At the end of half an hour Gillian succeeded in extracting Michael’s address from amid the plethora of words and, bidding the voluble conciergebon jour, she and Storran beat a masterly retreat.
It appeared that Michael had been commissioned to paint the portrait of some Italian society beauty and had gone to Rome. Gillian screwed up her small face resolutely.
“I shall go to Rome!” she announced succinctly. There was a definite defiance in her tone, and Storran concealed a smile.
“Of course you will,” he replied composedly. “Just as well I came with you, isn’t it?” he added with great cheerfulness.
Her expression relaxed.
“You really are rather a nice person, Dan,” she allowed graciously. “I was horribly afraid you’d suggest wiring Michael again, or something silly like that. I’m not going to trust to anything of that kind.”

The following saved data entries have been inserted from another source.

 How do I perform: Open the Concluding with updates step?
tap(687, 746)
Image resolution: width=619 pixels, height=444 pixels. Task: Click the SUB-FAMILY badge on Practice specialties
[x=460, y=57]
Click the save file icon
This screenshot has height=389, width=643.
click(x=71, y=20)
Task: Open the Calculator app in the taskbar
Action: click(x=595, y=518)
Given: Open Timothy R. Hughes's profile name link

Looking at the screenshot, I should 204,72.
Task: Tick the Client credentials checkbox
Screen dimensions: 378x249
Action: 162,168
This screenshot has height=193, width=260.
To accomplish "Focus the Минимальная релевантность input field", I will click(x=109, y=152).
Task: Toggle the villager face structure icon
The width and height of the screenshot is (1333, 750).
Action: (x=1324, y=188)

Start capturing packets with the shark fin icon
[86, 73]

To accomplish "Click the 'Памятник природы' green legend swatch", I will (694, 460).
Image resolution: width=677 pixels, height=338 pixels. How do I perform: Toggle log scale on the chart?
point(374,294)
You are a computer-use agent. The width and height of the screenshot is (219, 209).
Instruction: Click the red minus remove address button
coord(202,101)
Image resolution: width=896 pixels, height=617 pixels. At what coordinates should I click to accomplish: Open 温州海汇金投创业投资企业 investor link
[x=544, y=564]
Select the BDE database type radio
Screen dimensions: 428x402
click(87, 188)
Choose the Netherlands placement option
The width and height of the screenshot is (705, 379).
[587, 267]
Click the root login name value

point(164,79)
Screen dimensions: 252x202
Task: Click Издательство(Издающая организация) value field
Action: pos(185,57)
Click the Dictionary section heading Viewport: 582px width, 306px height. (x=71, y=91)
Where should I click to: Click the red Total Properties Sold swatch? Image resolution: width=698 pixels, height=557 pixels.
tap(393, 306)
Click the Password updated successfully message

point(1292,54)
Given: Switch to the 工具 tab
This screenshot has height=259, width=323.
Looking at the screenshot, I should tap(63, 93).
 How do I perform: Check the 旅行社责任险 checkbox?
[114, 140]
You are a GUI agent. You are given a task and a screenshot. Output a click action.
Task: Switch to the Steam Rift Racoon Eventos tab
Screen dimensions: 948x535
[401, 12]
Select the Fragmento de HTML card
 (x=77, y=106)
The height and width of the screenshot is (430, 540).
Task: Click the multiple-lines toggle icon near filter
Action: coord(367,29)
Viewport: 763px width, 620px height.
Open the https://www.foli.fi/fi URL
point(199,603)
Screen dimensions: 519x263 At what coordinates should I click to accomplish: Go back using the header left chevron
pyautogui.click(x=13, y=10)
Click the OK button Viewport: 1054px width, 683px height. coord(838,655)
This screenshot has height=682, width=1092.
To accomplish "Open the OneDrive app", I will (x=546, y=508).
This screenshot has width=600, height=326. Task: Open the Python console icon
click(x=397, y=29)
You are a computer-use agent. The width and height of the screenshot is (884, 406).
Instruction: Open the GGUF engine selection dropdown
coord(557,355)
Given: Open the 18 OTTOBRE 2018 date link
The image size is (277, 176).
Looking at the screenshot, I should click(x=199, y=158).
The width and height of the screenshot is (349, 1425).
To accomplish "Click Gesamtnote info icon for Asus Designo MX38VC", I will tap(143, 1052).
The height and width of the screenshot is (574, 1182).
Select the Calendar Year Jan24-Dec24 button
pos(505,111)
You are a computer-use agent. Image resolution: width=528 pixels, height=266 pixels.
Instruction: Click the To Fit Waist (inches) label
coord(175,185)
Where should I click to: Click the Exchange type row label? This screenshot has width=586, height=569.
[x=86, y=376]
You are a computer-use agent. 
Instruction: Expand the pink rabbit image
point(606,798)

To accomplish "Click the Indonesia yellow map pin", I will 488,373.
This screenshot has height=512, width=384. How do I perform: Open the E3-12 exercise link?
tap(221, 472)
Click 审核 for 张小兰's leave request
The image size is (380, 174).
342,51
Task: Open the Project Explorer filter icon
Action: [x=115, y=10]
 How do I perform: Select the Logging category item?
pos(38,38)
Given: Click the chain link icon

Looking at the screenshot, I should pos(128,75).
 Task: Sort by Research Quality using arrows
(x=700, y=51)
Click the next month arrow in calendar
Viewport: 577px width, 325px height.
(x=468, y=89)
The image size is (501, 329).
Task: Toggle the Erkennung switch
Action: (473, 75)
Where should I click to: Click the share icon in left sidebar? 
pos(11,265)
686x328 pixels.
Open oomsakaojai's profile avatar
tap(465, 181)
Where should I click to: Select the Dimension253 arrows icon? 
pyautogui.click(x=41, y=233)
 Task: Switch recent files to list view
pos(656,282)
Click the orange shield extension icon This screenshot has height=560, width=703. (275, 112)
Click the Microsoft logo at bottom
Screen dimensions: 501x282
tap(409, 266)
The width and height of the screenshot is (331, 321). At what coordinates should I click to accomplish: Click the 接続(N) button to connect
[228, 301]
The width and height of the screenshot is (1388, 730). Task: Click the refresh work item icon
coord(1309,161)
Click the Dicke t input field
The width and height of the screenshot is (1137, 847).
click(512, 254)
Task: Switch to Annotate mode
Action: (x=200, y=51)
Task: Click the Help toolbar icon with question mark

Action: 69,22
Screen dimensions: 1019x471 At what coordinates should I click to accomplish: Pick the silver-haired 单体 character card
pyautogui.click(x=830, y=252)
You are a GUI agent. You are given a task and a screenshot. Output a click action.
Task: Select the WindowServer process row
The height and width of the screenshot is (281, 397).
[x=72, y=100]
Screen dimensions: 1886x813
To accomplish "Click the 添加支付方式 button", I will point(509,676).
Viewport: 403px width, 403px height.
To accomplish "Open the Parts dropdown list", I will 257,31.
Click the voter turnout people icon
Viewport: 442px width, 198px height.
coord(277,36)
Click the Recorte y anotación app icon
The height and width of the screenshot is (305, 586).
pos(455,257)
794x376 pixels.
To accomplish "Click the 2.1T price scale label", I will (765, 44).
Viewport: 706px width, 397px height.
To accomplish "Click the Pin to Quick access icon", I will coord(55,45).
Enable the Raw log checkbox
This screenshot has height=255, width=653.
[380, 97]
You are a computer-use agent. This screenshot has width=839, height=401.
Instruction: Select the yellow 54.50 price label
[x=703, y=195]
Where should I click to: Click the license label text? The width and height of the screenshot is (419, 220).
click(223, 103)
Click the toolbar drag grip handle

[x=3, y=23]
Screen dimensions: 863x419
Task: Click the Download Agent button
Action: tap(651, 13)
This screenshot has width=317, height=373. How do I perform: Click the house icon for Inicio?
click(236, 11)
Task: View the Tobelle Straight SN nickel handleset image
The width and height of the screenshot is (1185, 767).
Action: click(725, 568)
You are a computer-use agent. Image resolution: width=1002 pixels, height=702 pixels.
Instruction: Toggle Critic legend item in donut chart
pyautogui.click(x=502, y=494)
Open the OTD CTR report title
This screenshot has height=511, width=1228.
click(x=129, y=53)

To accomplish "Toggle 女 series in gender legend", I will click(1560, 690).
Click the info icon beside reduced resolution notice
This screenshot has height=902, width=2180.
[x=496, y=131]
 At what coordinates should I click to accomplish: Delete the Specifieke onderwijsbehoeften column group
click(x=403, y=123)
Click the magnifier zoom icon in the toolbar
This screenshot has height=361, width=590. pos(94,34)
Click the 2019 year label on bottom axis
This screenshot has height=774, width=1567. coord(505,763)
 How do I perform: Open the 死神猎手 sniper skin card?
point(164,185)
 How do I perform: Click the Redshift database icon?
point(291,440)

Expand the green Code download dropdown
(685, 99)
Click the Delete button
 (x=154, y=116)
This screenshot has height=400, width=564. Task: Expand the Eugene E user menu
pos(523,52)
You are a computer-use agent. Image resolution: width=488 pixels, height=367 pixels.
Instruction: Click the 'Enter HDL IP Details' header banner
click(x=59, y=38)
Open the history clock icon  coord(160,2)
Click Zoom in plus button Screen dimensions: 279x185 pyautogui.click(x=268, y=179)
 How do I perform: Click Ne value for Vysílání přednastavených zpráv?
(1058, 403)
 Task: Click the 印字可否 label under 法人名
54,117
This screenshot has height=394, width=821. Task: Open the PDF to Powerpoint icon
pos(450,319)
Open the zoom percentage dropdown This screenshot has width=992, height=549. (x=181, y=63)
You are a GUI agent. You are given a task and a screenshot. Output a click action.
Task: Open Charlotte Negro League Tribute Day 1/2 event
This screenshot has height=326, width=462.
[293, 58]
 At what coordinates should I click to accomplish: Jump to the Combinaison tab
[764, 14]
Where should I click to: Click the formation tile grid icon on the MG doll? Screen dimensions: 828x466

Accordingly, the only wire despatched was one to Lady Arabella, informing her as to their movements, and a few hours later found Dan and Gillian rushing across Europe as fast as the thunderous whirl of the express could take them. They travelled day and night, and it was a very weary Gillian who at last opened her eyes to the golden sunshine of Italy.
At the hotel whither Madame Ribot had directed them, fresh disappointment awaited them. The manager—when he found that the two dusty and somewhat dishevelled-looking travellers who presented themselves at the inquiry bureau were actually friends of Signor Quarrington, the famous English artist who had stayed at his hotel—was desolated, but the signor had departed a month ago! Had he the address? But assuredly. He would write it down for the signora.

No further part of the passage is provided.